## Exercise instructions
Where does the string "computer" appear in the material? Copy each line that holds it.

......

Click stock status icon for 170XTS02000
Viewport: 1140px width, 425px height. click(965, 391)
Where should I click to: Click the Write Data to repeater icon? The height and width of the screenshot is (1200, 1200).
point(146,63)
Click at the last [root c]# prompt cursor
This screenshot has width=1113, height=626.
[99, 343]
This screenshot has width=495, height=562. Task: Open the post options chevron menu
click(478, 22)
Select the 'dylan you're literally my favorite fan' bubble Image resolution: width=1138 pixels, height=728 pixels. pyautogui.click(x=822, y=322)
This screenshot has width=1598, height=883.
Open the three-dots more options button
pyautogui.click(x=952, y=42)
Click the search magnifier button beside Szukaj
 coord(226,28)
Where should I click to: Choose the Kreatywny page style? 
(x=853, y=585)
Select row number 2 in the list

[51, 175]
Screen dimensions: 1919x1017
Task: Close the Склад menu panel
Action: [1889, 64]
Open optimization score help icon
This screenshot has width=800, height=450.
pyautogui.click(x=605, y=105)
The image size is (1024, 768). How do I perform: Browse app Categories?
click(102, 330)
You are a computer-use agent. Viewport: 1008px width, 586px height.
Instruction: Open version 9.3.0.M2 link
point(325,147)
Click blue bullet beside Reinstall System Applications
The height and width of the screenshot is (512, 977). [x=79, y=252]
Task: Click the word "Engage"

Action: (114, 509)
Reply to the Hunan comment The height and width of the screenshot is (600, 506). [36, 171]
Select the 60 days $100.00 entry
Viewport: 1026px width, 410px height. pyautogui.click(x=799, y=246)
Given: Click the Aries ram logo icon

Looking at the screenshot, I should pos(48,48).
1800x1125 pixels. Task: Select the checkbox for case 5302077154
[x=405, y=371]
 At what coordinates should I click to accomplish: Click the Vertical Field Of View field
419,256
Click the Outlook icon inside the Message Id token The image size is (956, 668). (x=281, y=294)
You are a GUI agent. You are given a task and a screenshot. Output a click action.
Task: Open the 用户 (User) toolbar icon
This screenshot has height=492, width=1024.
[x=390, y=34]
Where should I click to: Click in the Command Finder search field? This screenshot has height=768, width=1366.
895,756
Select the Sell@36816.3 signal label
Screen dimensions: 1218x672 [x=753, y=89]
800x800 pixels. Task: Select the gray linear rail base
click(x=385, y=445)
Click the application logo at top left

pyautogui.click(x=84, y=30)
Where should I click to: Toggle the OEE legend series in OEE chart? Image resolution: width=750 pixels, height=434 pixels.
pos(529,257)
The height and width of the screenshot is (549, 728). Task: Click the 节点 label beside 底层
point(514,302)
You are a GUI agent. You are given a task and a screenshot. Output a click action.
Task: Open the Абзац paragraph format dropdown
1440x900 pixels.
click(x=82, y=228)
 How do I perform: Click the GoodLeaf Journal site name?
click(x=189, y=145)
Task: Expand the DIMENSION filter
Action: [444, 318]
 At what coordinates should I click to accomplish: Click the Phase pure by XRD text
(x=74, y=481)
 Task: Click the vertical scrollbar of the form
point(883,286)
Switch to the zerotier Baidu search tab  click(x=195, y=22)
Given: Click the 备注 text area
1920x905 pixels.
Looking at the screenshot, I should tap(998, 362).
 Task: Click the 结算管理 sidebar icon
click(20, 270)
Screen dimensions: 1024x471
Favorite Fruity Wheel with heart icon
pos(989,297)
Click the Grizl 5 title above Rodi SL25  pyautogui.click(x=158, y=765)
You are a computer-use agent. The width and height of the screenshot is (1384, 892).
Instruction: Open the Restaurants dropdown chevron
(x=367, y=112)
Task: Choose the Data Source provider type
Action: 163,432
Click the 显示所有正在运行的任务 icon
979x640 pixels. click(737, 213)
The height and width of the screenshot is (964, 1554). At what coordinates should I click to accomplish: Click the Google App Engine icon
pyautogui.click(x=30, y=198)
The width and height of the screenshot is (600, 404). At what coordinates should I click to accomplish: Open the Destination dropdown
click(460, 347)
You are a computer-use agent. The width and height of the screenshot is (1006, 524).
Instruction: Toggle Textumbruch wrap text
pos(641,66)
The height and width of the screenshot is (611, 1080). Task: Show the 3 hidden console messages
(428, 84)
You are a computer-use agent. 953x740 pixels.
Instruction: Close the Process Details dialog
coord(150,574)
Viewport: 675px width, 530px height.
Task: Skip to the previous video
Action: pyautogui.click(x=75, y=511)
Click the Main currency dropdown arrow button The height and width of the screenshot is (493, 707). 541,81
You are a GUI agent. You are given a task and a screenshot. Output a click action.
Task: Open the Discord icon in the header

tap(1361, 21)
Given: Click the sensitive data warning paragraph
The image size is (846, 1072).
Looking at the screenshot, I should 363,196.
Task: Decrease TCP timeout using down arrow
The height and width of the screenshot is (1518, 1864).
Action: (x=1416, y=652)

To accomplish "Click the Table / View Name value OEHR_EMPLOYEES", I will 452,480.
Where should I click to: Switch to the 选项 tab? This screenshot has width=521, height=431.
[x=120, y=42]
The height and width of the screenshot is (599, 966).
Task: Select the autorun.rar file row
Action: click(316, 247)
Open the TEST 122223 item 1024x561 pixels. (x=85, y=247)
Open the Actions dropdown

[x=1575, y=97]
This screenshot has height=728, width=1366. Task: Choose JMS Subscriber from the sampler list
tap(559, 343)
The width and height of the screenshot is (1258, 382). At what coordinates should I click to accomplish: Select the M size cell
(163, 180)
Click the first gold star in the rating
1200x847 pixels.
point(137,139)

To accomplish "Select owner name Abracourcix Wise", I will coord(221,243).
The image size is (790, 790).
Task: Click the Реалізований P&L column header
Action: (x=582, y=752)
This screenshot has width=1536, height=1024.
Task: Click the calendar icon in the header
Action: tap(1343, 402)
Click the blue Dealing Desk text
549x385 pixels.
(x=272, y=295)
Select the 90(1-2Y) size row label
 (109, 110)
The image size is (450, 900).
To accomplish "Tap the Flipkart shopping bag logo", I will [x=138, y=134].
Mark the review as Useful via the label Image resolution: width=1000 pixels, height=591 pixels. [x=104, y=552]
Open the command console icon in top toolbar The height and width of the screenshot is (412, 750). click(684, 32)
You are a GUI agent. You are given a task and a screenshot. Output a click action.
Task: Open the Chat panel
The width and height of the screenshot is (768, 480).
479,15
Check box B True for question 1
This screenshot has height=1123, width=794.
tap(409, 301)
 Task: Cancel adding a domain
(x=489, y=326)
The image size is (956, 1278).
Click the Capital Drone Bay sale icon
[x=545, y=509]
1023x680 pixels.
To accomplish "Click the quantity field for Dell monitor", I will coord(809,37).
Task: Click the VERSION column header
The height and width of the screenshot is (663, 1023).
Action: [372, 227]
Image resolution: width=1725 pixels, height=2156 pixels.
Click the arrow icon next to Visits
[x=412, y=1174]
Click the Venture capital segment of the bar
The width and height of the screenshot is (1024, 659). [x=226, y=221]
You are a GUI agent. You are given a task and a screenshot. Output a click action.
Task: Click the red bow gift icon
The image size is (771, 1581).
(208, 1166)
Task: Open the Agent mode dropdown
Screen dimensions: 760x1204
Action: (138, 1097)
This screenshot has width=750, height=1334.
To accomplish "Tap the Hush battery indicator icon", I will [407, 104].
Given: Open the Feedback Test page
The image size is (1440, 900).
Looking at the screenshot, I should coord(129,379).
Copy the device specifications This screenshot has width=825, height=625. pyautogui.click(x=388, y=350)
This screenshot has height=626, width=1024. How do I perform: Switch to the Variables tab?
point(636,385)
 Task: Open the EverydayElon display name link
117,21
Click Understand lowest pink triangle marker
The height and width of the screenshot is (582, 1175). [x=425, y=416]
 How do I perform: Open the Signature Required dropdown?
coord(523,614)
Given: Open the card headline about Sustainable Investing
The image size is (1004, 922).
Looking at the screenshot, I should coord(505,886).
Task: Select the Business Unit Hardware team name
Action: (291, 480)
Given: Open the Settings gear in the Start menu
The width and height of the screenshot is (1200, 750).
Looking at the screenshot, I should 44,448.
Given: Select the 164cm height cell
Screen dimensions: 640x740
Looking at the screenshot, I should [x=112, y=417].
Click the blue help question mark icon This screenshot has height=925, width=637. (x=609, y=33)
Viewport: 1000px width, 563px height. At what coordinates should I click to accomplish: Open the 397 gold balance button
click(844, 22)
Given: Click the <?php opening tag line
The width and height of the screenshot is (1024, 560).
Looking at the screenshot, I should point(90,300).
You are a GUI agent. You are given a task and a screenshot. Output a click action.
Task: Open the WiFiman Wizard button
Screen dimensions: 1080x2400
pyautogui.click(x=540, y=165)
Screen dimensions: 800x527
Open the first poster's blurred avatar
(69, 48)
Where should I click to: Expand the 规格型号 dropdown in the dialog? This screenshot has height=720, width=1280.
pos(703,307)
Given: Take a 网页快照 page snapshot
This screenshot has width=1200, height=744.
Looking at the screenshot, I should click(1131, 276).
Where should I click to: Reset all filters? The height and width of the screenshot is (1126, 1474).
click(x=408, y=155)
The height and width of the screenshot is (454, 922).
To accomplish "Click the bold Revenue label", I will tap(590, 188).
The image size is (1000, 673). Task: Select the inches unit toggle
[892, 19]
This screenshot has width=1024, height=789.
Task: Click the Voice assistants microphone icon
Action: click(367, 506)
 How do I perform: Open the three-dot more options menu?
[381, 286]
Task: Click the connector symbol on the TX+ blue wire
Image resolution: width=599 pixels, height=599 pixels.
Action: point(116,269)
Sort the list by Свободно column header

......

## Output for this task
You are a computer-use agent. Viewport: 1008px width, 586px height.
You are a computer-use agent. The width and height of the screenshot is (1384, 892).
You are a computer-use agent. The width and height of the screenshot is (1006, 524).
You are a computer-use agent. 953x740 pixels.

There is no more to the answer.